#### [RECORDS TO USE]
========
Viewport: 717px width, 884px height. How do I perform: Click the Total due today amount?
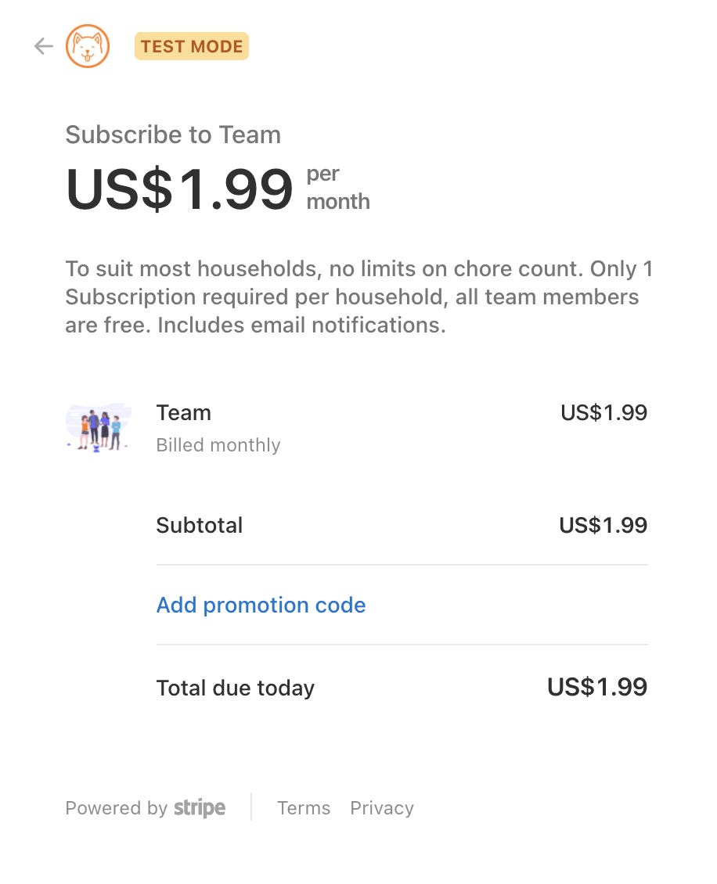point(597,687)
========
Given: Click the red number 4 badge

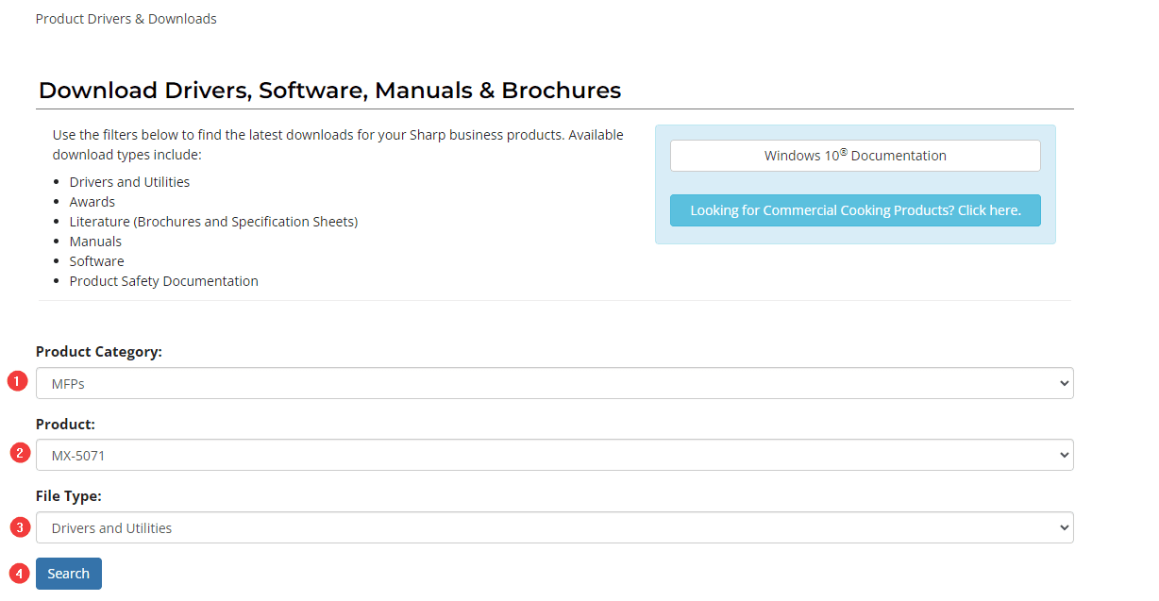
========
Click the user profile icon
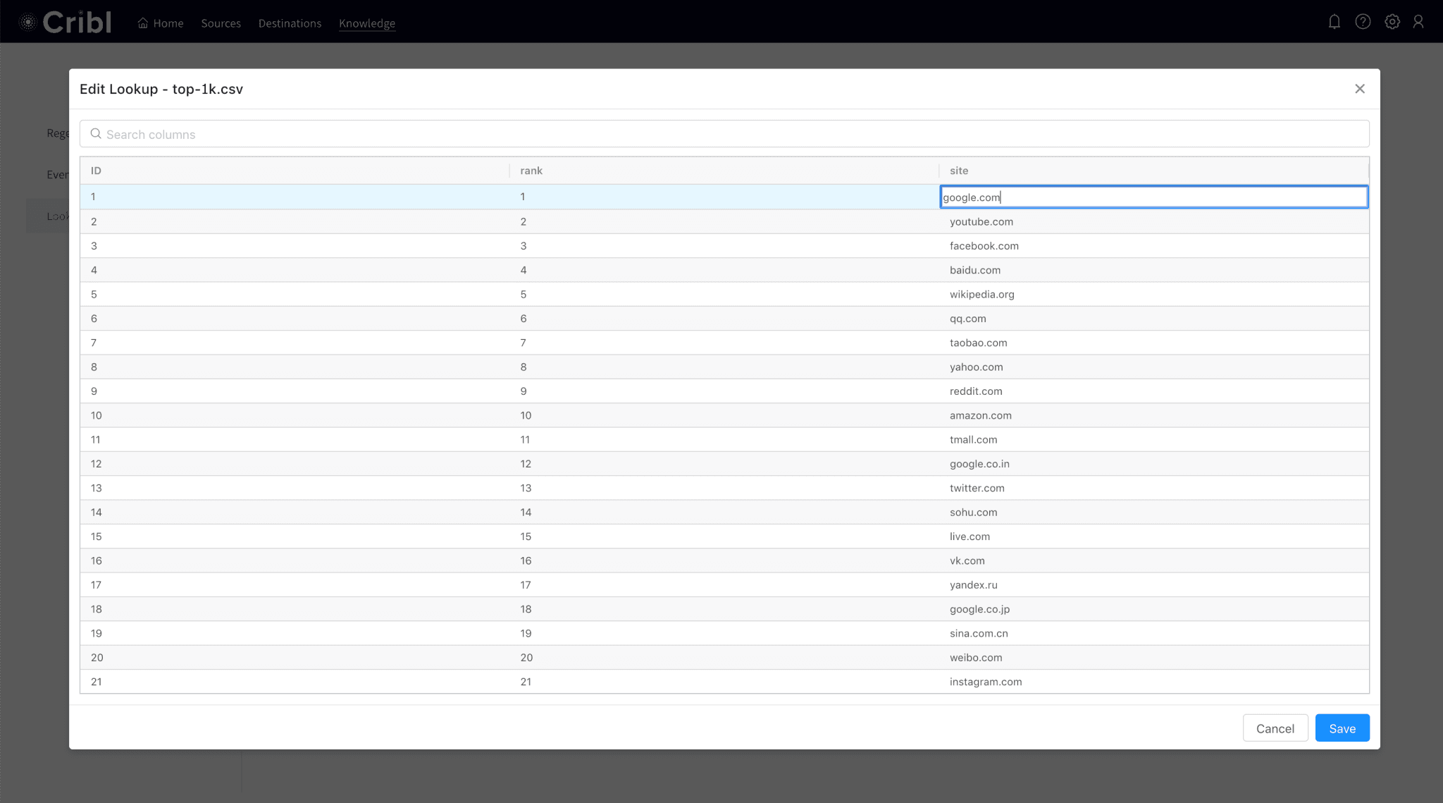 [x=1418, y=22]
========
#### [TASK GOAL]
Count the lines in the rows above that contain the string "Click", matching case exactly. Reply with the number alone.

#### [CORRECT ANSWER]
3